• [Task directions]: Within the records below, find the line containing "Expand the mental ray Connection rollout". Reproduce it and each line after it exactly, and nothing else.

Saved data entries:

--- START ---

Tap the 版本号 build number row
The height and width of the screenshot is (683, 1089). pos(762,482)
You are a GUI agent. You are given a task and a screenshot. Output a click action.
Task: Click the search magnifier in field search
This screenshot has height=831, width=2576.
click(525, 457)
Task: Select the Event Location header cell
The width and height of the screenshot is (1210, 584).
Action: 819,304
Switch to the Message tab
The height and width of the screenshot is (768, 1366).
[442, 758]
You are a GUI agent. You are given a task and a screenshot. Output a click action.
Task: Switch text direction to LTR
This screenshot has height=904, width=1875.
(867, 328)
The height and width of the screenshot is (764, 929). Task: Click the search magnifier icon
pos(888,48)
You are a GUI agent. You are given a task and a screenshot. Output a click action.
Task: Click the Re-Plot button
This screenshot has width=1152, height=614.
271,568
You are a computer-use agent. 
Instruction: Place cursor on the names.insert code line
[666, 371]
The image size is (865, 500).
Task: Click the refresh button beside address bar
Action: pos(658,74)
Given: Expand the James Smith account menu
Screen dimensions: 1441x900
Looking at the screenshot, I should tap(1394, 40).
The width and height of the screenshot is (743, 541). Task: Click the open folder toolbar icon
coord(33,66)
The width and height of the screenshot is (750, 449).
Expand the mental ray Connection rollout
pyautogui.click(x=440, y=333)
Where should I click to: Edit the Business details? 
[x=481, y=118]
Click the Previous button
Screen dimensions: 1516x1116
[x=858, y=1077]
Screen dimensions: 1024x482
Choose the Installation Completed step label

--- END ---

• [Answer area]:
Expand the mental ray Connection rollout
pyautogui.click(x=440, y=333)
Where should I click to: Edit the Business details? 
[x=481, y=118]
Click the Previous button
Screen dimensions: 1516x1116
[x=858, y=1077]
Screen dimensions: 1024x482
Choose the Installation Completed step label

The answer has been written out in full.